E, sim, é necessário falar dele no plural porque é uma experiencia coletiva. Tem vários aspectos dessa festa popular que acontece em todos os outubros há quase 230 anos que nos fazem sentir algo extraordinário, eu vou contar alguns para vocês.

Primeiramente, o começo de tudo. Era uma vez um caboclo chamado Plácido que achou uma imagem de Nossa Senhora De Nazaré. Ele levou a imagem para casa, e no dia seguinte ela voltou para o mesmo lugar que ele a havia encontrado. Pronto, estava construído o primeiro símbolo dessa festa. O percurso dessa imagem se transformou numa procissão que em um dia vai de um canto para o outro, e no dia seguinte faz o percurso inverso. Isso se repete há mais de dois séculos.

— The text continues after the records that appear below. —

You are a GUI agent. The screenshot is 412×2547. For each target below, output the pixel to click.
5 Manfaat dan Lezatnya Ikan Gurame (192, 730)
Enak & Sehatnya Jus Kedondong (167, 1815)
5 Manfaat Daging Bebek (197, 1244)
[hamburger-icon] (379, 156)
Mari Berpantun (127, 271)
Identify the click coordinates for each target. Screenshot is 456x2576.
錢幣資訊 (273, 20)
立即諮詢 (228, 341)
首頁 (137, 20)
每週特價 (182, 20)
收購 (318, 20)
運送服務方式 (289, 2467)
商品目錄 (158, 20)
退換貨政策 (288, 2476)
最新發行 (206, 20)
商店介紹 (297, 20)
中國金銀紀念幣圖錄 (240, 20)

A festa começa a acontecer dentro de nós, quando outubro se avizinha. Os combinados em família já ficam diferentes, há uma programação pensada com antecedência, as comidas típicas são planejadas, organizadas, preparadas. O cheiro da cidade muda, a cor das ruas, os enfeites, as pessoas. Seus sorrisos são mais largos, mais fartos, mais fáceis, mais doces.

O sulco de tudo isso é concentrado em 3 dias: sexta, sábado e domingo. Cada um olha para uma vista da festa, que tem diversos compartimentos. É um salão imenso de magia pura, um salão que envolve a cidade inteira. Cada ano todos têm a oportunidade de olhar para um compartimento novo, um lugar desse salão de magia que ainda não foi visitado antes, e a visita tem sempre muitas companhias. São dois milhões e meio de pessoas envolvidas na festa, fora as que só observam. Que baile!

E com todo esse mar de gente, não se pode negar que a egrégora que se forma é completamente extraordinária. Se duas pessoas já formam uma egrégora que é essa energia de conexão, imaginem essa multidão, essa força incrível desse coletivo de gente. E aí, claro, temos uma experiência superlativa.

Contando sobre as vistas de que eu mais gosto, temos uma que chama o Auto do Círio. Na sexta à noite, artistas de teatro e circo da cidade, sejam os renegados, sejam as prostitutas, sejam os famosos, fazem um desfile em homenagem à Ela. O Círio Fluvial acontece no sábado pela manhã. Essa etapa é uma procissão de barcos enfeitados, grandes, pequenos, imensos – PS. vou voltar nesse momento daqui a pouco, porque é simplesmente um dos meus dois preferidos. Logo após a chegada da Santa no porto, saem carros e motos numa procissão motorizada, acompanhando Ela. Logo após a saída, outros artistas, agora os que ficam à frente dos musicais, fazem uma romaria de música e desfile de personagens, pernas de pau, bois, arte.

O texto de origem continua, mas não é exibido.